Thomas Nelson Adds New Degree for Fall 2014 to Prepare Students for Various STEM Careers

A new degree program at Thomas Nelson Community College slated for fall semester 2014 will give students the broad skills today’s industries demand. Thomas Nelson’s new Associate of Applied Science degree in Technical Studies with a specialization in Industrial Technology will prepare students for a range of careers in industrial automation, industrial mechanics, electrical and electronic equipment, renewable energy, fiber optics, and process controls.

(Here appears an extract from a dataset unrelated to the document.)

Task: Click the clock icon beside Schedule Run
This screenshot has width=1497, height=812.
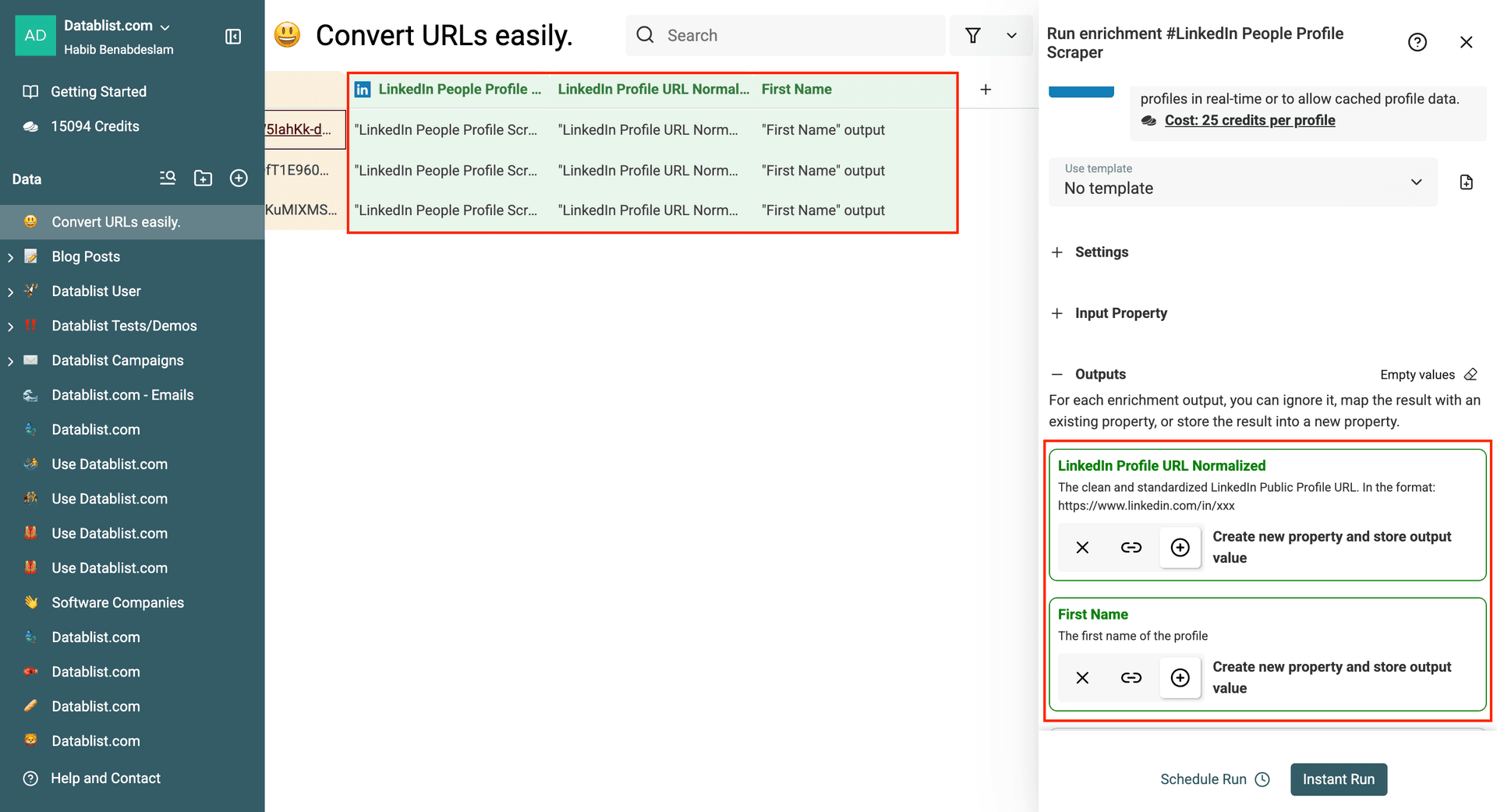Action: pos(1262,779)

The program gives students a comprehensive set of skills that employers require when selecting operators and technicians such as programming, repair, installation, troubleshooting, and maintenance. It incorporates basic manufacturing techniques, skilled mechanical and electrical principles and emerging advanced manufacturing technologies. “Employers are looking for skills beyond basic career knowledge, and that is what this degree will provide,” said Jean Frank, an Electronics Technology Instructor in Thomas Nelson’s Science, Engineering and Technology division.
“The program is built around the demand in [certain] occupations and designed for the required skill set, and to teach students how to communicate, collaborate, think critically and solve problems,” she said.

Frank said the new degree is ideal for students who may not meet math requirements for programs in Electrical Engineering Technology or Mechanical Engineering Technology. The new program will expose students to a myriad of Science, Engineering and Technology offerings in their first semester as they take courses such as Introduction to Engineering Technology, Engineering Drawing Fundamentals I and Electronics Fundamentals. “Students who remain in the Industrial Technology program can complete all the courses with MTH 103 Applied Technical Math, which is the same math requirement for HVAC and Automotive Technology. Both HVAC and Automotive Technology have demonstrated increased enrollments in previous years, indicating a need for degree programs in the trades,” she noted.

“This program was developed in response to industry needs and to the Skills to Succeed Inventory of the Virginia Peninsula Career Pathways in Advanced and Precision Manufacturing Technologies,” said Frank. The Skills to Succeed Inventory is a comprehensive study of the Virginia Peninsula’s manufacturing sector that indicates more than 11,000 job openings are expected in the top 11 careers through 2016.

Completers of the new degree at Thomas Nelson will also be equipped for careers as electrical technicians, maintenance technicians, hydraulic and pneumatic controllers/operat
ors/technicians, alternative energy installers/technicians, materials and process technicians, composite technicians, telecommunication technicians, broadcast technicians, and electrical commercial and industrial installers/repairers.